Exercise goal »
Retype every line of the data below, starting with the first and ending with the line that contains "You are a computer-use", but leave out the pictures.

[Start of section]

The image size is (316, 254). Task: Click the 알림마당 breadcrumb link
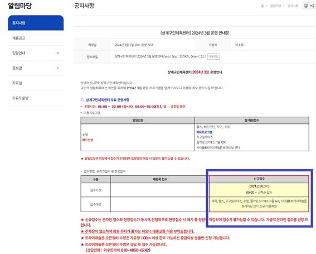pos(275,6)
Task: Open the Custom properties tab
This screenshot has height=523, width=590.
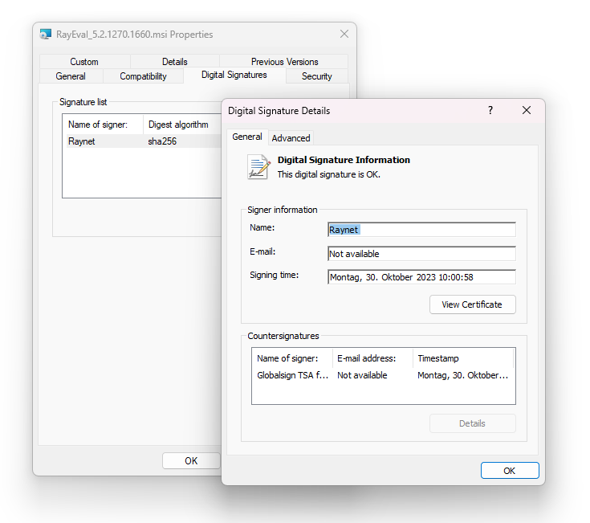Action: click(84, 62)
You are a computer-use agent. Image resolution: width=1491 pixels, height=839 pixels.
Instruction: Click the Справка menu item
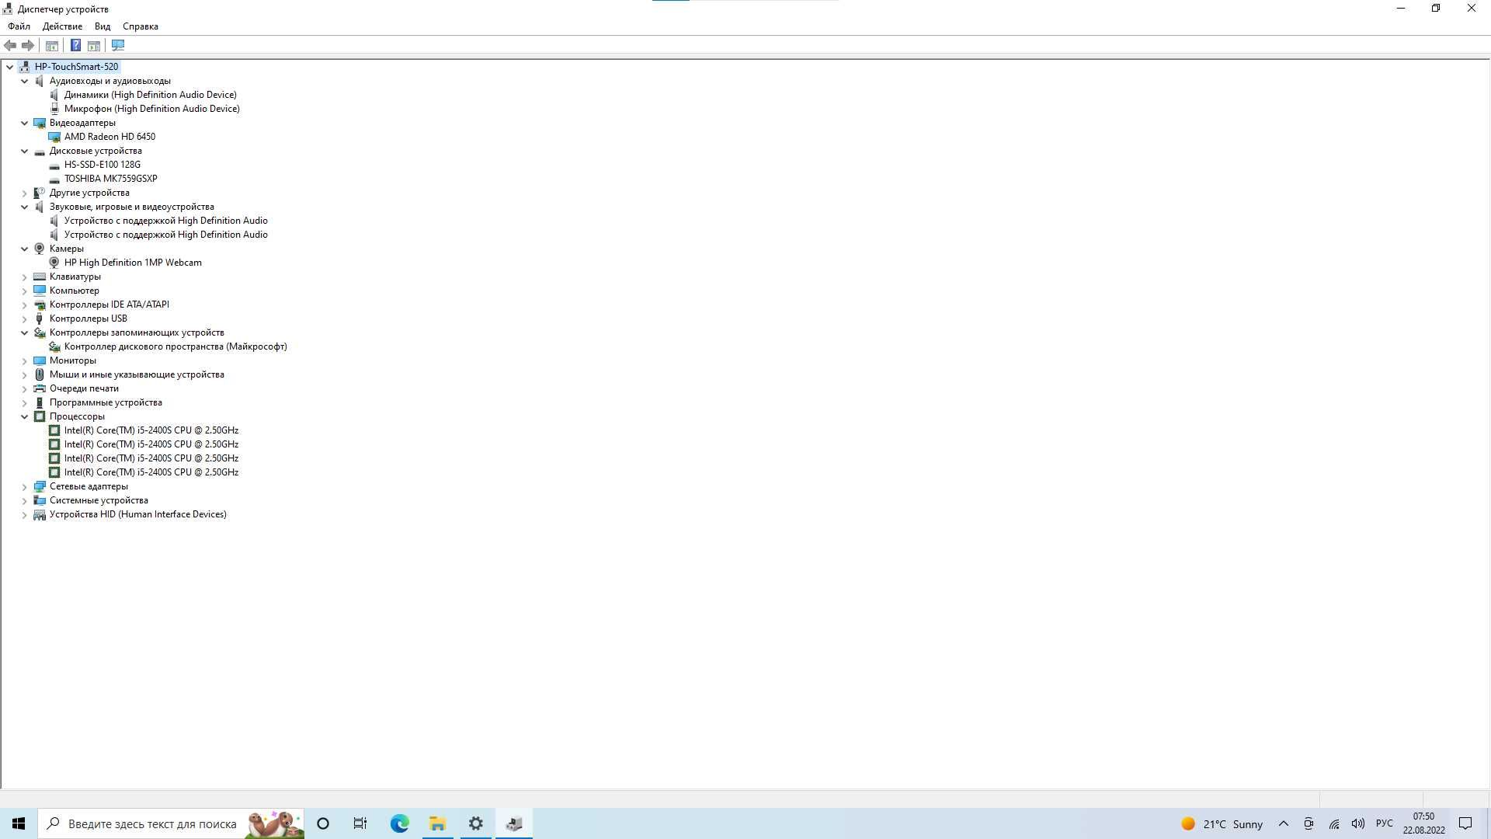(x=141, y=26)
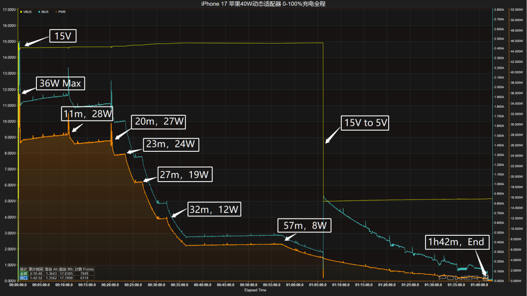This screenshot has width=527, height=296.
Task: Select the blue 窗口 statistics row label
Action: [x=24, y=278]
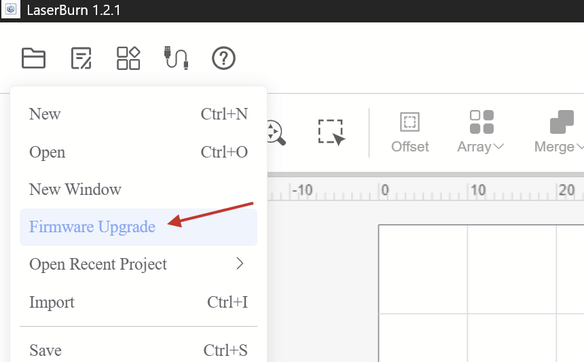Choose New from the file menu
The width and height of the screenshot is (584, 362).
(x=45, y=114)
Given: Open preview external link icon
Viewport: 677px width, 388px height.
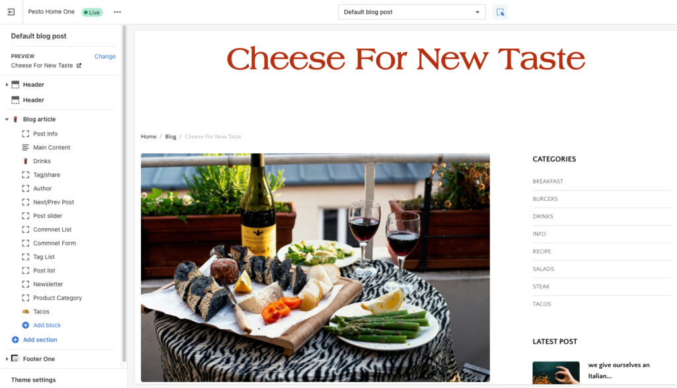Looking at the screenshot, I should tap(79, 65).
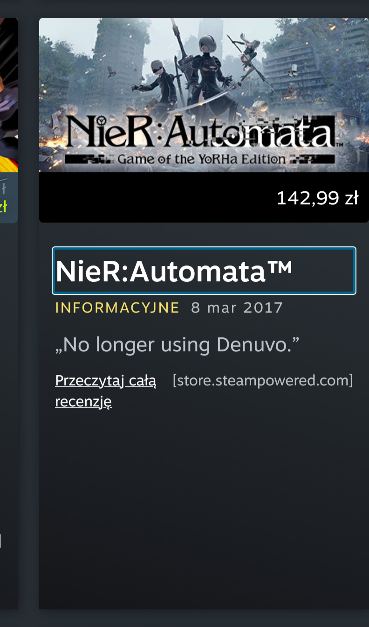Open the Przeczytaj całą recenzję link
This screenshot has width=369, height=627.
pos(106,391)
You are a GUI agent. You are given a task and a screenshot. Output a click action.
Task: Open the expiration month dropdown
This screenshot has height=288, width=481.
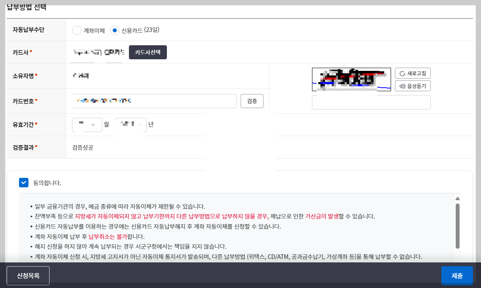click(x=87, y=125)
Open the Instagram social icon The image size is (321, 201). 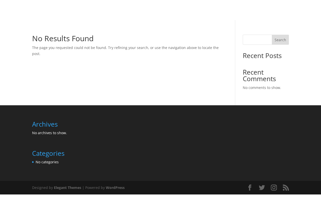(x=274, y=188)

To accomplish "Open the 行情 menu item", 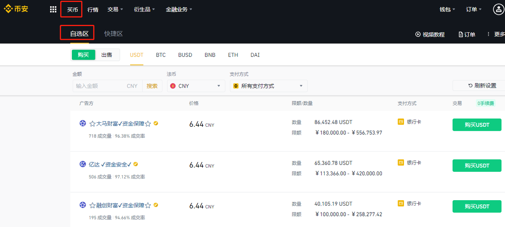I will (x=93, y=9).
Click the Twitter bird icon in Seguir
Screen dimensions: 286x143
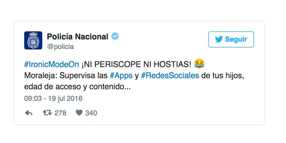[x=219, y=39]
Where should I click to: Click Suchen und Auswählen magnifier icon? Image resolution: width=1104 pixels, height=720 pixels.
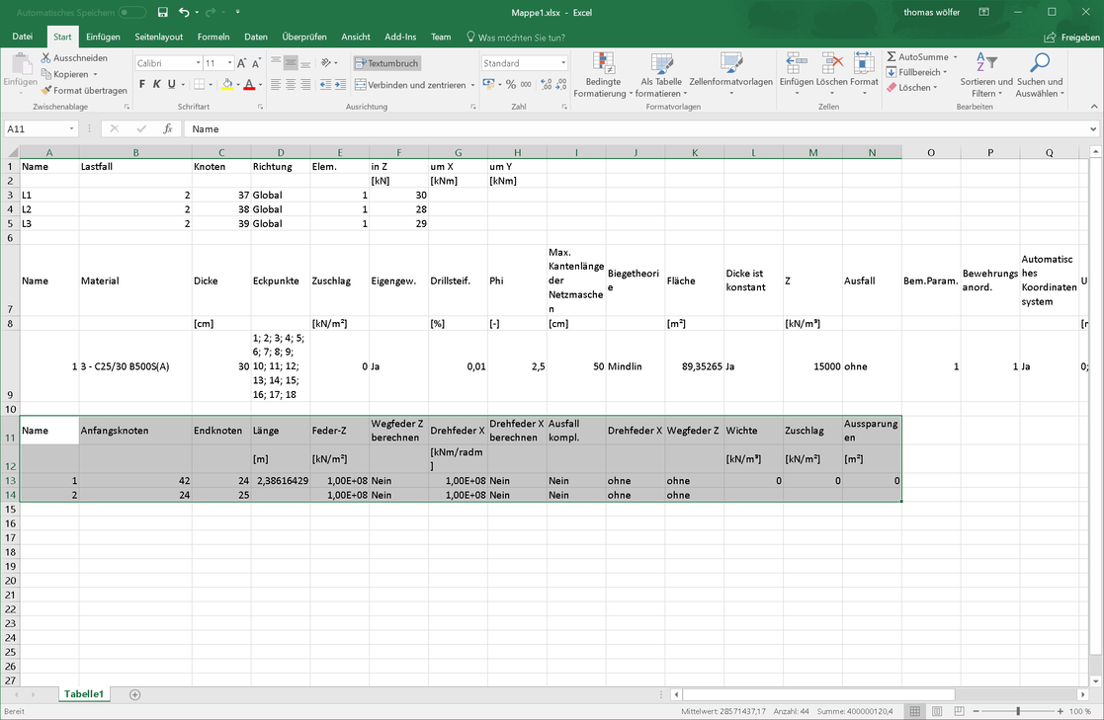coord(1039,64)
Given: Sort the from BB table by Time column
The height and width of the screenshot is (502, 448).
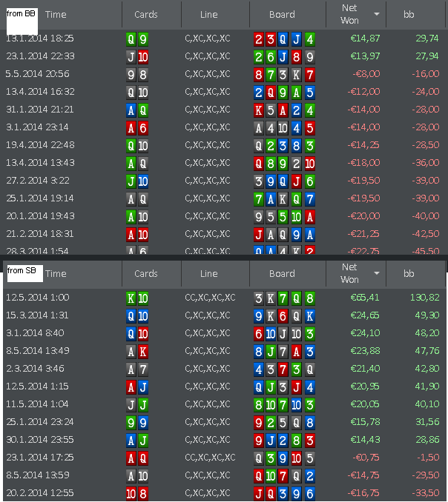Looking at the screenshot, I should point(56,14).
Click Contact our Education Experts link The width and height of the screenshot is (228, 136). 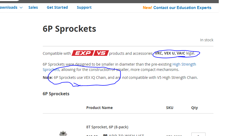point(182,8)
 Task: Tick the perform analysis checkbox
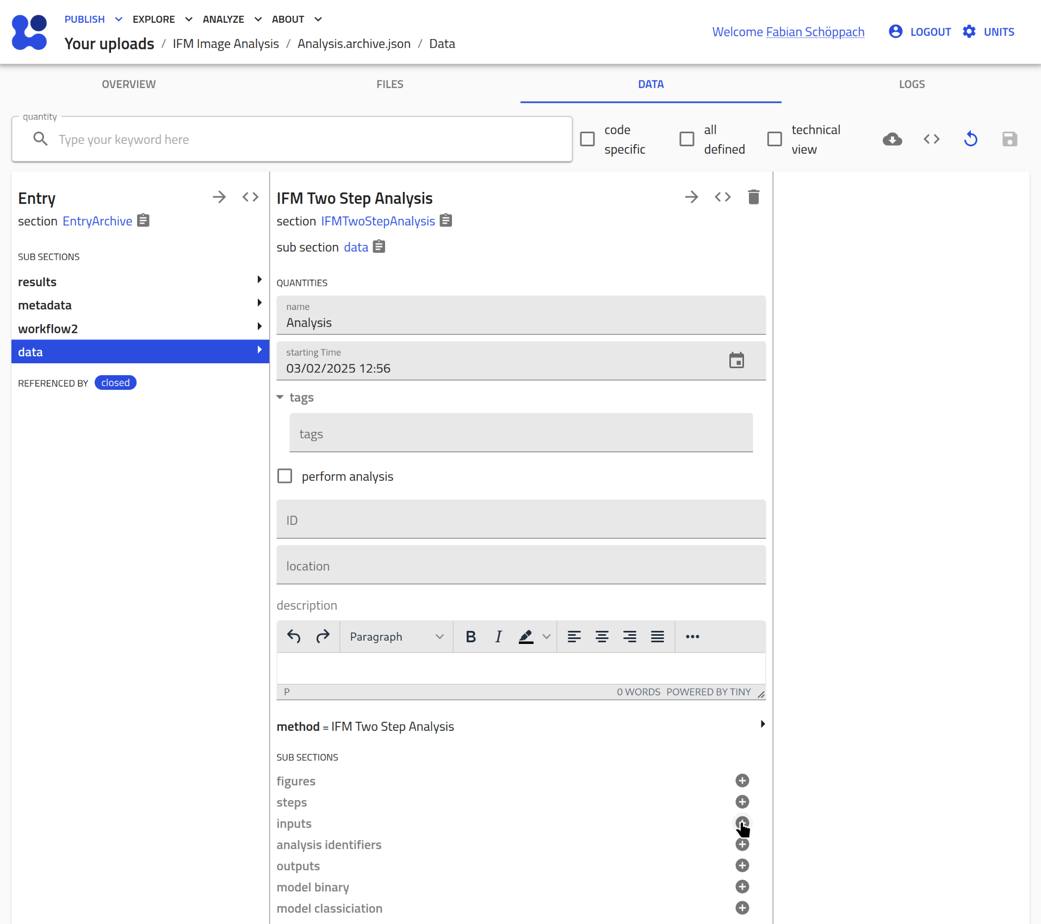285,476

[End of section]

Response box »
The image size is (316, 254). Task: Click the 알림마당 breadcrumb link
pos(275,6)
Task: Open the Custom properties tab
This screenshot has height=523, width=590.
Action: click(84, 62)
You are a computer-use agent. Image resolution: width=1491 pixels, height=839 pixels.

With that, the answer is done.